Wednesday, September 7, 2022

Toenail Clippers

As I gave Sweetpea, my little dog, her morning sniff walk, I passed the spot where the neighbor had placed their garbage for pickup yesterday. There on the ground was a package that had escaped the dumpster.

 

I know this is trivial, and I am chuckling as I write this but what I saw was a wrapper for a toenail clipper.

 

It was one of those packaging’s of hard plastic surrounded by a cardboard casing with the writing "Toe Nail Clippers" on it. Now that plastic, as you know, needs an industrial chain-saw to plow into it, and then it has a cardboard casing that could be recycled, but can't because it is attached to plastic. Thus, it gets thrown into the garbage. And, I've heard, so many people injure themselves getting into those wrappers that the hospitals have a name for it. I looked it up—not that I don't have better things to do, but curious. Those heat-sealed plastic wrappers are called blister packs or clamshells

 

According to a British study, over 60,000 people receive hospital treatment each year due to injuries from opening food packaging.

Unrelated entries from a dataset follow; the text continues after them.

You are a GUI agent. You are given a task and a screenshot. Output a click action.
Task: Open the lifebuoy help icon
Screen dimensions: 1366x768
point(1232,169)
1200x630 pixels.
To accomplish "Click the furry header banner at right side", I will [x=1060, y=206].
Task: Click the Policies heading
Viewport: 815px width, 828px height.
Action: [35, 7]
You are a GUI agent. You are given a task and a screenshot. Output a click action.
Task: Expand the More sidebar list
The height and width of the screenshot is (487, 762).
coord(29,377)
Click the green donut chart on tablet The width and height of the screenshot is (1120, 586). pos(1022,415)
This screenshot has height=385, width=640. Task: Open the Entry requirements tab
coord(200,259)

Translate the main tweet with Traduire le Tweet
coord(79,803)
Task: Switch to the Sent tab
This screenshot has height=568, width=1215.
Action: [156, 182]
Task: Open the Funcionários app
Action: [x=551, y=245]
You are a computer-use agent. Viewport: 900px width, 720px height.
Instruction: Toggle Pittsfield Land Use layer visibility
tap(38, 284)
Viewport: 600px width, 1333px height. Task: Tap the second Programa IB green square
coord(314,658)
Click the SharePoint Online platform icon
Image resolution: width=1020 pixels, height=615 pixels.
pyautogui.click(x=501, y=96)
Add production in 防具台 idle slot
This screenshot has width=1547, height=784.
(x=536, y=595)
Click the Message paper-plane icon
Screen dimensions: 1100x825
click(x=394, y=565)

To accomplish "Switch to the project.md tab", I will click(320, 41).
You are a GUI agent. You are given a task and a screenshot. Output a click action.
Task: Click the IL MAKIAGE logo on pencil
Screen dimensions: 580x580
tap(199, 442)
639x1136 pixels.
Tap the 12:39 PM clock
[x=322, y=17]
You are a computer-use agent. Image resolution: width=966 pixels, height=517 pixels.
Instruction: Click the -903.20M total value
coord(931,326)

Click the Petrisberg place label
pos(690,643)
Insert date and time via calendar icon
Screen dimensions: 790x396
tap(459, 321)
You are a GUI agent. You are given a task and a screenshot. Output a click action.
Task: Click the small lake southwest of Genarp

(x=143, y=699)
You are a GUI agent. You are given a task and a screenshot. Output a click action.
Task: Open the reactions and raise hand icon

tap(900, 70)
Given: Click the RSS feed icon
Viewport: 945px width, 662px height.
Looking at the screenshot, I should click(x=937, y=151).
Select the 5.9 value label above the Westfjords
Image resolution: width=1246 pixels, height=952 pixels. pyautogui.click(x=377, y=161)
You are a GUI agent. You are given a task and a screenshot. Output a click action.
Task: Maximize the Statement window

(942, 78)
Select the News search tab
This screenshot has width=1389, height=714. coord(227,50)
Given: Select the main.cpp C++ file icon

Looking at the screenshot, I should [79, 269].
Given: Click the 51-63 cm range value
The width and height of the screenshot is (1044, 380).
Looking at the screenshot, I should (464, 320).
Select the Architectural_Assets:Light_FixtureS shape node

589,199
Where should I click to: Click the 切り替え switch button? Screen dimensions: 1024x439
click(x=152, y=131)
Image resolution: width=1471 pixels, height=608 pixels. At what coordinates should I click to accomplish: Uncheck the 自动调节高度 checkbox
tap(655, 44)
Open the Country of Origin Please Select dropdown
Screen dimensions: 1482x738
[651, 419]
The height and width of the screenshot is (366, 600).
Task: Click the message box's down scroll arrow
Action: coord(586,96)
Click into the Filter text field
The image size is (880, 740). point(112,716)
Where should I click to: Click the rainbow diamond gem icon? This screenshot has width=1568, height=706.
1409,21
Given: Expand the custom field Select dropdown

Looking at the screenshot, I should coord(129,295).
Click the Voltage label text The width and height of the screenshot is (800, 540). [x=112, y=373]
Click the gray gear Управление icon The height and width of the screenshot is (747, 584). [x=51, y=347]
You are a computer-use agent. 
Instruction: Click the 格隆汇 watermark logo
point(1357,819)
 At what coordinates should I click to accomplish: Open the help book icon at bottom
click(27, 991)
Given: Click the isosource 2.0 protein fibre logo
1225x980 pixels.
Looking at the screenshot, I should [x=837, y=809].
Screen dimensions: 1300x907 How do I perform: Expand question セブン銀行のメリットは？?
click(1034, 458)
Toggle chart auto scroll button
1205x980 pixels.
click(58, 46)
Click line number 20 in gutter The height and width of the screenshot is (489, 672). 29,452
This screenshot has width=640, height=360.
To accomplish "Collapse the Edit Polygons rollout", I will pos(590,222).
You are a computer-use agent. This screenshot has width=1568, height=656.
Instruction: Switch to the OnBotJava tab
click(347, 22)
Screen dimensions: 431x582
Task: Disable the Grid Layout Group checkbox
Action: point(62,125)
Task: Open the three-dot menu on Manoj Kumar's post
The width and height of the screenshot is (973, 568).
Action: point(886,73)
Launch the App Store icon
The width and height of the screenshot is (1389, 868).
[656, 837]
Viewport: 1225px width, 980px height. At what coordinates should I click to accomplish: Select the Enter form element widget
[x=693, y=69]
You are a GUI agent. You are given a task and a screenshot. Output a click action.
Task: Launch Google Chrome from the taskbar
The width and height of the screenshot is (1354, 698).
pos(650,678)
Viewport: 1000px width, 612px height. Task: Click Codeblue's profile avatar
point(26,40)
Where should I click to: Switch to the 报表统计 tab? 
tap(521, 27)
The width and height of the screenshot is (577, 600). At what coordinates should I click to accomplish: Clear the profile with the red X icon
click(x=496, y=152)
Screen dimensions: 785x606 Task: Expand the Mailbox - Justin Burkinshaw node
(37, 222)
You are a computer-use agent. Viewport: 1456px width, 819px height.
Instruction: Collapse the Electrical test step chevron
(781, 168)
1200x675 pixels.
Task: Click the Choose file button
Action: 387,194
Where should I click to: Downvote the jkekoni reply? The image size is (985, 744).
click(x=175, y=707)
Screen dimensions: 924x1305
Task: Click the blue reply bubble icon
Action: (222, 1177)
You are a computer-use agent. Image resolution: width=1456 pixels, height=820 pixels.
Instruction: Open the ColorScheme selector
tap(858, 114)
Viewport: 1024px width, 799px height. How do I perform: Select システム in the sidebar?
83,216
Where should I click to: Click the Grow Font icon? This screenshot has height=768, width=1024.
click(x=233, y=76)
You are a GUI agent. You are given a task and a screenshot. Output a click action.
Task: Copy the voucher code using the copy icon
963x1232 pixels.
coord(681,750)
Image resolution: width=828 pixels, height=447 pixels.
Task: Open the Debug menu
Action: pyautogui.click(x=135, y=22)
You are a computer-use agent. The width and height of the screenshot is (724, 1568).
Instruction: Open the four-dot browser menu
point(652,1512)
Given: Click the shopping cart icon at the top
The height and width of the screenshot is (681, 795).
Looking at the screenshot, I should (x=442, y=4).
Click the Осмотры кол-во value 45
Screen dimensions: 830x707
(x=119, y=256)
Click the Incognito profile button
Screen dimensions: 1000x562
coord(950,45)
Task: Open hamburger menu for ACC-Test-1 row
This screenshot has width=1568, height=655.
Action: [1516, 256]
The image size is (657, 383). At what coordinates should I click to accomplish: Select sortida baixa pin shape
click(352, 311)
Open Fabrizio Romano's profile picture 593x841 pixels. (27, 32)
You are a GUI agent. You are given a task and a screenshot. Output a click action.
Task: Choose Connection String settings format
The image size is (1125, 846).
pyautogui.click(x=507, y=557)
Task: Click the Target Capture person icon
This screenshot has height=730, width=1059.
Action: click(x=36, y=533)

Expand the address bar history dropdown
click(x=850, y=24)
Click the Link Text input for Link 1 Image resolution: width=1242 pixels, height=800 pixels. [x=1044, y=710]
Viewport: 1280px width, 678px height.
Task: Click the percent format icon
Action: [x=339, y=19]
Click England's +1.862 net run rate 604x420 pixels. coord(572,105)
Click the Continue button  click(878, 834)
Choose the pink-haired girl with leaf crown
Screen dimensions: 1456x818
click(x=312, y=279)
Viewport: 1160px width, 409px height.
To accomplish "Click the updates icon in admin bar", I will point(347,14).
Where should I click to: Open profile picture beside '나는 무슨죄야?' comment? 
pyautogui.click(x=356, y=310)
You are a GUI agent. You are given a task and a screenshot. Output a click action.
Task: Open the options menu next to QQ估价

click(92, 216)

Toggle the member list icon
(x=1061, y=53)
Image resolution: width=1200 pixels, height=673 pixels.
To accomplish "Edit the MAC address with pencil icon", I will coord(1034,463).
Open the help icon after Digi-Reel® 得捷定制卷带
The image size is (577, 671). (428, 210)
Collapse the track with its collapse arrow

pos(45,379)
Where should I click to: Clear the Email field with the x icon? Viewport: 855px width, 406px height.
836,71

It's called Wrap Rage or Package Rage. 

 

I didn't intend to talk about packaging. Staring at the wrapper  gave me a chuckle at how much people are alike with their physical bodies. We clip our toenails, and brush our teeth. We use soap and shampoo. However, while driving down the street, differences stand out in bold relief as people advertise their political bent diabolically opposed to another down the street. One house wants to make sure we know they are Christian.

 

We as people are funny with our similarities and dissimilarities. One might say that makes us unique or individuals, yet we beat each other over the head with our ideologies. Ideologies aka, belief systems.

 

I missed posting a blog yesterday. I don't think that is important, except that I committed to Tuesdays. Maybe I will uncommit myself. 

 

But then, I have another commitment: completing my Real Estate Licensing studies. I thought I only had three tests left, but then I discovered that buried below those tests was another section. So, yesterday, instead of blogging, I was knee-deep in the Federal Reserve System, Real Estate Investment, Trusts, Purchase Money Mortgage, Land Sales, Secondary Market—yes, more than you wanted to know. Me too. I don't know if I can pass my State Licensing exam because I began this study months ago, and I've forgotten what I read.

 

It'll come back to me. I need to be positive.

 

So, after breakfast and a walk, here I am, sitting down at my computer. And in my email, I found this picture. 

 

 "Consciousness Streaming Over Water," by Grant Pecoff. I love it. The Source gave me a moment of calm. And it gave me the nudge that we (I) need to stop getting frustrated over things we can't control and control the stream of consciousness that we can.

 


 

Husband Dear, Daughter Dear, Baby Darling, and I discovered Grant Pecoff, the painter, as we wandered away from our favorite Pizza place in San Diego, Filippis Pizza Grotto on India Street. It's been there for years, and it smells the same it did 20 years ago, for as you walk past a counter, aged cheese and salami hanging overhead waft their scent on all that pass beneath. Oh yes, and salted fish, I can smell it today.

 

A sign on the street indicated a gallery upstairs, so we wandered into Grant Pecoff's Studio, covered with brightly colored paintings and skewed buildings and docks. I was fascinated, and Pecoff was so nice. I have followed him since but only get notices now and again as he travels the world to paint. (What a life, huh? He paints, and his wife Layne writes.) That day I sat on his couch and read Layne Pecoff's book, Live Your Dream, (for young and old alike 0-5) to Baby Darling, then bought it.

 

Oh, if you are interested, Consciousness Streaming Over Water sells for $10,000.